Rose West profile image

Rose West 5 years ago from Michigan Author

Hi chasemillis, enjoy that time with your family! Sharing music together is one of the best things in life!

nightflight9 profile image

nightflight9 5 years ago from Scandinavia

Nice! Teaching something important for yourself is ALWAYS fun.

You had here many of the KEYS for perfection... if only I had found this few y. ago when I started teaching (Boy that whas a mess :D ).

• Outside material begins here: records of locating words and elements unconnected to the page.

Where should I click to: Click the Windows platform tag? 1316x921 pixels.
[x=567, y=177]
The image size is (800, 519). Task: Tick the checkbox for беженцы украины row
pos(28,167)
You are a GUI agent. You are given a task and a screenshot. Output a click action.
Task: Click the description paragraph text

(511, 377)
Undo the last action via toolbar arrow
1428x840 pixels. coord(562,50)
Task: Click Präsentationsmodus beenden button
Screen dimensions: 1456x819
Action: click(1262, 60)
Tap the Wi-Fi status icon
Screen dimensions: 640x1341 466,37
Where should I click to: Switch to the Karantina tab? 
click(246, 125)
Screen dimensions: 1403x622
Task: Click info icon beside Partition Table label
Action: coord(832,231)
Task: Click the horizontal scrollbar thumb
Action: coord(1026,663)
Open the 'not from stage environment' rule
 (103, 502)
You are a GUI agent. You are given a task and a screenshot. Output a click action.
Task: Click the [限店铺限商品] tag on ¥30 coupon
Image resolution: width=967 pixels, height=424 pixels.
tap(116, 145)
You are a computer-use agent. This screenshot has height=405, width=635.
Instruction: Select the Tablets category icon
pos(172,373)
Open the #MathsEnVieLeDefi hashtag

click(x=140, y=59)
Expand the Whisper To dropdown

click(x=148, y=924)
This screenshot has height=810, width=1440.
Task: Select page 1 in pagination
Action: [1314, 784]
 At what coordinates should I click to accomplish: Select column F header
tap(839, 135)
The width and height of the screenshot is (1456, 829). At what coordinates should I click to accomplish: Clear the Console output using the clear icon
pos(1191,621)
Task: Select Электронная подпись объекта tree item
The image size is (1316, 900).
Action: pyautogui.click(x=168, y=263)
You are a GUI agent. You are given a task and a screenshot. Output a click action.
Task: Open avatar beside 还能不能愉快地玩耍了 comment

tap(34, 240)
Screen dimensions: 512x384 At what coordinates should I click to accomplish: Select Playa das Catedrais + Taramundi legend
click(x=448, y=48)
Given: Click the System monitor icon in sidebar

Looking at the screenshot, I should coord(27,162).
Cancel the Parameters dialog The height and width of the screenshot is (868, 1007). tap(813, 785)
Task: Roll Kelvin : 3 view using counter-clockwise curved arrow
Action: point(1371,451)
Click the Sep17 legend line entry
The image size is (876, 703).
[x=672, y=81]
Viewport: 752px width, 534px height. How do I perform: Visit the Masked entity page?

The first time Teaching som1 is UNFORGETTABLE!

Rose West profile image

Rose West 5 years ago from Michigan Author

Hi nightflight9, I too had quite a mess when I first started teaching. Oftentimes the best way to learn is to make mistakes though. Teaching is very important and rewarding, for both the teacher and the student. I'm so glad I get to teach! Thanks for visiting!

Ben Mathew 5 years ago

Hey! This was a good hub. Im also a piano teacher and I do my first lessons similar to what you explained. Its good to start off good and have a good relationship with the student! I also learned some things in here! Thanks for sharing. :)

Rose West profile image

Rose West 5 years ago from Michigan Author

Hi Ben, it's always great to hear from a fellow teacher! Teaching piano is so much more than just relating facts. Starting off with a good relationship is essential!

Djenaba 4 years ago

im 11 and teaching my 6 yr old brother tried once and had no respect.but im hoping these tips will help!

Rose West profile image

Rose West 4 years ago from Michigan Author

Hi Djenaba, teaching your little brother can be a challenging experience (as I know from experience). Just remember to be patient.

Niciblues 4 years ago

Thanks so much!!!! So nervous about teaching my very first student this afternoon... This tips is deffinetly useful, thanks again!!!! ;-)

Rose West profile image

Rose West 4 years ago from Michigan Author

Hi Niciblues, I hope your first lesson went well! Thanks for reading - I'm glad you found this useful.

Samantha 3 years ago

Great suggestions on piano books. Do you recommend anything for a ten year old beginner? She is into contemporary music and also a little Classical and jazz.

hubsy profile image

hubsy 2 years ago

Wow, I'm a hubber too, but was simply surfing google when I found this article... what a coincidence, I didn't even notice it was on Hubpages until I finished reading.

I'm giving my first lesson to a beginner today and was kind of nervous, you gave some great tips, I even made alittle outline for myself, thank you!!!